What Happens if a Passenger Jet Flies Too High?

What Happens if a Passenger Plane Flies Too High?

A look at what happens if a commercial passenger jet flies too high…

If a passenger jet flies too high, it reaches a point called ‘Coffin Corner’. This is the point at which the aircraft’s low speed stall and high-speed buffet meet and the plane can no longer maintain its altitude which forces it to descend. For a regular passenger jet this occurs at a height of around 40,000ft – 45,000ft, but it can be higher or lower depending on the aircraft’s weight and environmental conditions.

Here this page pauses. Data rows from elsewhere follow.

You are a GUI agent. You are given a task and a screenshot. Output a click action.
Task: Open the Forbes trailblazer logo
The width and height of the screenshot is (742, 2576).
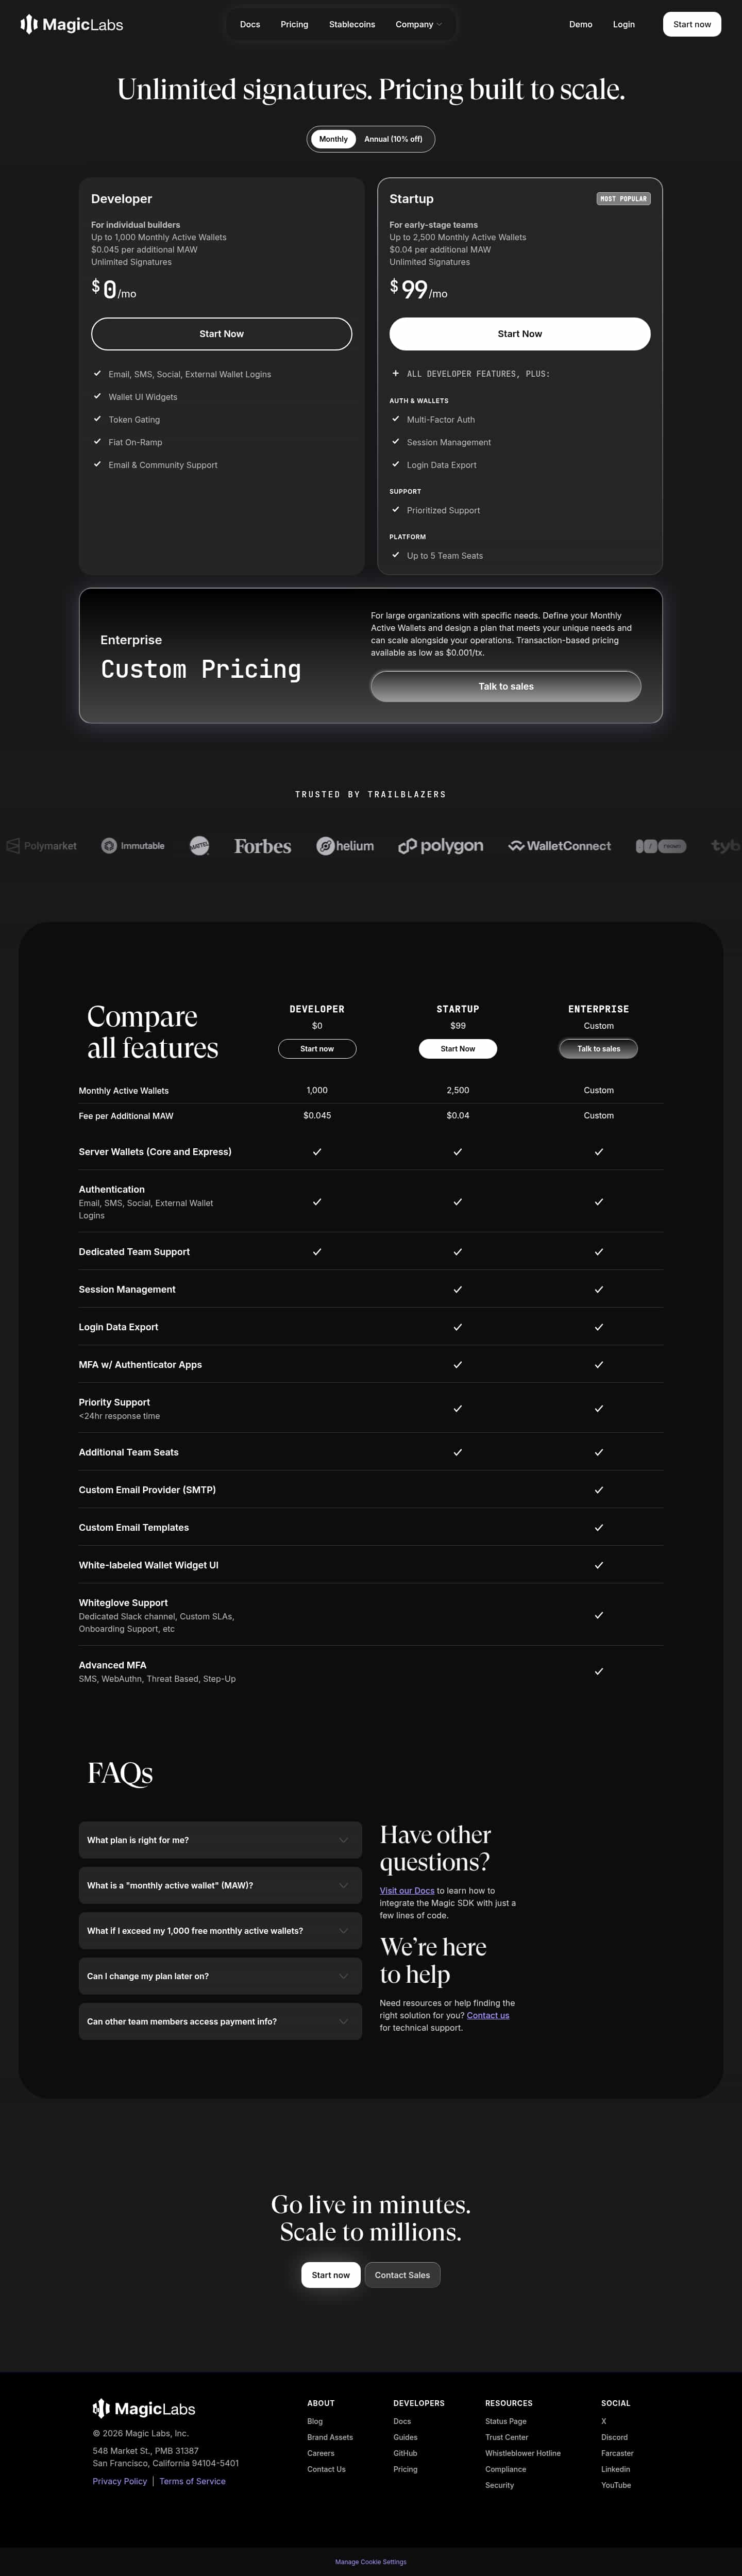click(262, 845)
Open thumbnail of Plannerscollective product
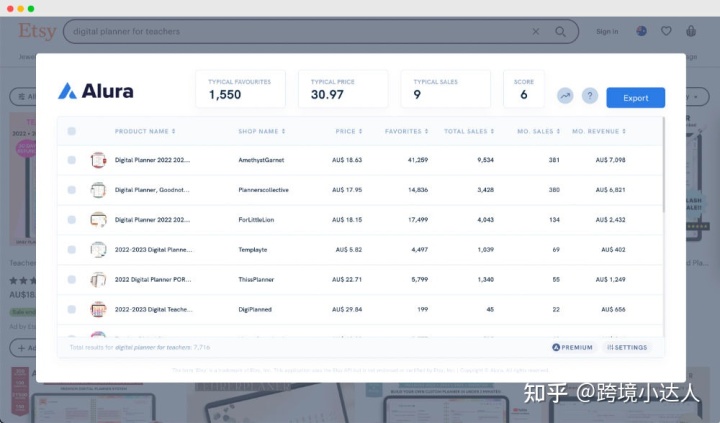 pos(98,189)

A low speed stall is where there is not enough air passing over the wing to keep the aircraft flying and high-speed buffet is where the air over the wing is going fast enough to cause a shockwave which can result in aircraft control issues. At the altitude at which Coffin Corner occurs, the plane can’t speed up, slow down or climb; the only way to keep the aircraft flying safely is to reduce the altitude and go down. Pilots are aware of what the maximum altitude is and ensure they do not reach it.

What limits a plane’s altitude?

The maximum altitude of a passenger aircraft is limited by 3 factors and any one of these factors can be the limiting one on any given day depending on air temperature and aircraft weight.

          Engine Thrust

The air at high altitude is very thin (less dense). It gets so thin that at a certain altitude not enough air can pass through the engine for it produce enough thrust to keep the aircraft climbing. The density of the air is dictated by the temperature. So, on hot days, the aircraft’s maximum altitude is lower than on cold days. The engine limited altitude is said to be the altitude at which the aircraft can no longer achieve a rate of climb of at least 300 feet per minute.

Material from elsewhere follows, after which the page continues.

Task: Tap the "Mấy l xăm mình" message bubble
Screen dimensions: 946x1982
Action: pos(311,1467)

          Cabin Pressure Differential

As the air at high altitude is so thin, it doesn’t contain enough oxygen for a person to survive if they had to breathe it in. It’s also very cold reaching temperatures as low as -60c. Therefore, compressed heated air is supplied by the engines (before it’s mixed with fuel) to the aircraft cabin. By forcing air into the cabin, it increases the air pressure and allows passengers to breath normally.

This creates a difference in pressure between inside the cabin and outside environment which is contained by the aircraft fuselage. The higher the aircraft flies, the higher this pressure difference becomes. The maximum pressure differential between the inside of the aircraft and outside is about 9 PSI. This limit is reached when the aircraft reaches around 43,000ft. If the aircraft flew any higher, the maximum pressure differential could be exceeded and this could cause structural failure of the fuselage.

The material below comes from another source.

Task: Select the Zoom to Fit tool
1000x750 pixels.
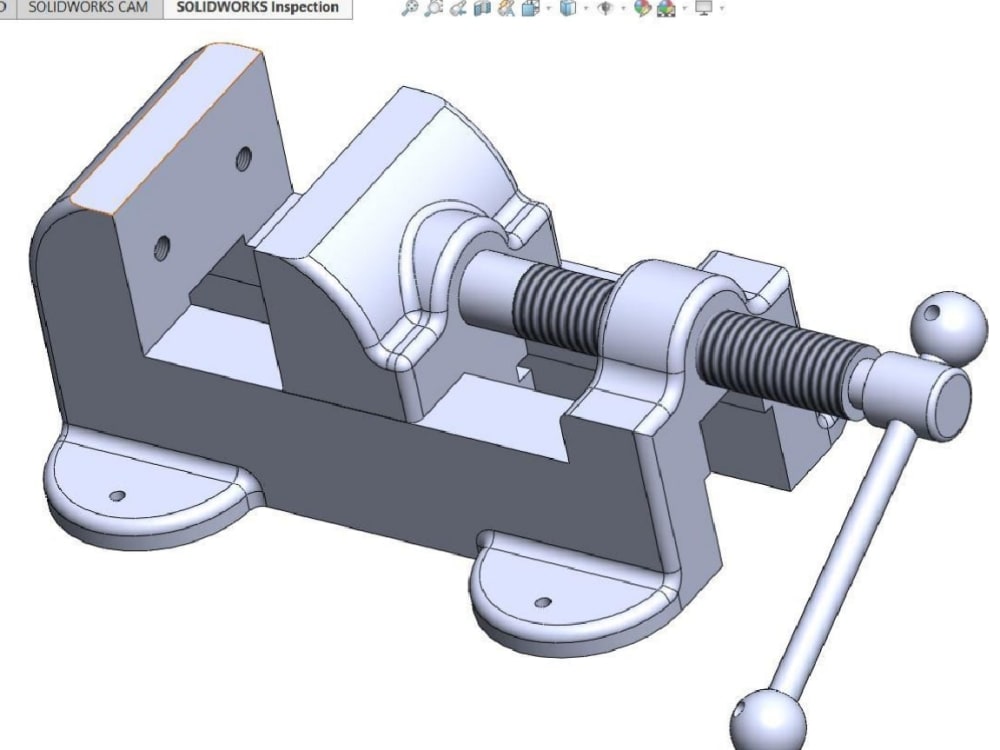Action: click(409, 10)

          Coffin Corner / Aerodynamic Altitude

A margin of safety is applied to ensure coffin corner is never reached. Typically, a 1.3g margin is used to determine the aircraft’s maximum aerodynamic altitude. This altitude varies with the weight of the aircraft.

Your pilots are aware of which altitude is limiting on any given day and will ensure the aircraft is operated within these limits. Pilots are also given extensive training on how to recover from an event where any of the above issues occur.